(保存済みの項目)

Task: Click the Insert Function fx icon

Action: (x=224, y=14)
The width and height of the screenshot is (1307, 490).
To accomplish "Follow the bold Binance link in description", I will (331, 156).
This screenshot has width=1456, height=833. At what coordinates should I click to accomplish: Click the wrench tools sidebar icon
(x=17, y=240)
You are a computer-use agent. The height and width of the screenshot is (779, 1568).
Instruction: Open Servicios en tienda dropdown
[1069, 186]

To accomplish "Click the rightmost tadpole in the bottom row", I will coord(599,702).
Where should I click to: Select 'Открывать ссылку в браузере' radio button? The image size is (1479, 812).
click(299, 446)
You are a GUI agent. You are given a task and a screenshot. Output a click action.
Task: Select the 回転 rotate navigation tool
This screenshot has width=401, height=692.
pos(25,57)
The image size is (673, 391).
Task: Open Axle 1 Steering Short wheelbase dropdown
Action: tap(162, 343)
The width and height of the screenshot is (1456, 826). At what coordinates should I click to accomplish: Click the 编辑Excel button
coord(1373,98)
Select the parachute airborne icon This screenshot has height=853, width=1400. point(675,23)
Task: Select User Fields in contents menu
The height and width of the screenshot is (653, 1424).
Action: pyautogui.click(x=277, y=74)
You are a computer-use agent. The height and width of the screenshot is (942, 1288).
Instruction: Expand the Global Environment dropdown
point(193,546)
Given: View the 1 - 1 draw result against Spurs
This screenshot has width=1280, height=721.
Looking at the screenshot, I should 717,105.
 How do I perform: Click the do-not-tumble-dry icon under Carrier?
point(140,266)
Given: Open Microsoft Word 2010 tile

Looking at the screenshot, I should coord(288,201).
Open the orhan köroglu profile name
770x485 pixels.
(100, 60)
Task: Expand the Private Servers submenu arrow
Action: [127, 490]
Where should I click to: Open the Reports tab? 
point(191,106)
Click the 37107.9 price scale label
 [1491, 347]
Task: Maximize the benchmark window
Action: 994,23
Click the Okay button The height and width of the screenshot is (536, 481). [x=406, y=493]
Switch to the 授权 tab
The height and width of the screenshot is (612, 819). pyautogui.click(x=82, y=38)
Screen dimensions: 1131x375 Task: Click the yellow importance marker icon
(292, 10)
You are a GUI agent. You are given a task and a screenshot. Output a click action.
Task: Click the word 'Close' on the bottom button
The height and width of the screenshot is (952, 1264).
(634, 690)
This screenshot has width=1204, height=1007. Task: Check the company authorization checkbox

:: 課題の内容 ::
上のすべての項目を、空行を除いて1行を1つの文字列とし、JSONの配列にまとめてください。

:: 解答 ::
[
  "Task: Click the Insert Function fx icon",
  "Action: (x=224, y=14)",
  "The width and height of the screenshot is (1307, 490).",
  "To accomplish \"Follow the bold Binance link in description\", I will (331, 156).",
  "This screenshot has width=1456, height=833. At what coordinates should I click to accomplish: Click the wrench tools sidebar icon",
  "(x=17, y=240)",
  "You are a computer-use agent. The height and width of the screenshot is (779, 1568).",
  "Instruction: Open Servicios en tienda dropdown",
  "[1069, 186]",
  "To accomplish \"Click the rightmost tadpole in the bottom row\", I will coord(599,702).",
  "Where should I click to: Select 'Открывать ссылку в браузере' radio button? The image size is (1479, 812).",
  "click(299, 446)",
  "You are a GUI agent. You are given a task and a screenshot. Output a click action.",
  "Task: Select the 回転 rotate navigation tool",
  "This screenshot has width=401, height=692.",
  "pos(25,57)",
  "The image size is (673, 391).",
  "Task: Open Axle 1 Steering Short wheelbase dropdown",
  "Action: tap(162, 343)",
  "The width and height of the screenshot is (1456, 826). At what coordinates should I click to accomplish: Click the 编辑Excel button",
  "coord(1373,98)",
  "Select the parachute airborne icon This screenshot has height=853, width=1400. point(675,23)",
  "Task: Select User Fields in contents menu",
  "The height and width of the screenshot is (653, 1424).",
  "Action: pyautogui.click(x=277, y=74)",
  "You are a computer-use agent. The height and width of the screenshot is (942, 1288).",
  "Instruction: Expand the Global Environment dropdown",
  "point(193,546)",
  "Given: View the 1 - 1 draw result against Spurs",
  "This screenshot has width=1280, height=721.",
  "Looking at the screenshot, I should 717,105.",
  " How do I perform: Click the do-not-tumble-dry icon under Carrier?",
  "point(140,266)",
  "Given: Open Microsoft Word 2010 tile",
  "Looking at the screenshot, I should coord(288,201).",
  "Open the orhan köroglu profile name",
  "770x485 pixels.",
  "(100, 60)",
  "Task: Expand the Private Servers submenu arrow",
  "Action: [127, 490]",
  "Where should I click to: Open the Reports tab? ",
  "point(191,106)",
  "Click the 37107.9 price scale label",
  " [1491, 347]",
  "Task: Maximize the benchmark window",
  "Action: 994,23",
  "Click the Okay button The height and width of the screenshot is (536, 481). [x=406, y=493]",
  "Switch to the 授权 tab",
  "The height and width of the screenshot is (612, 819). pyautogui.click(x=82, y=38)",
  "Screen dimensions: 1131x375 Task: Click the yellow importance marker icon",
  "(292, 10)",
  "You are a GUI agent. You are given a task and a screenshot. Output a click action.",
  "Task: Click the word 'Close' on the bottom button",
  "The height and width of the screenshot is (952, 1264).",
  "(634, 690)",
  "This screenshot has width=1204, height=1007. Task: Check the company authorization checkbox"
]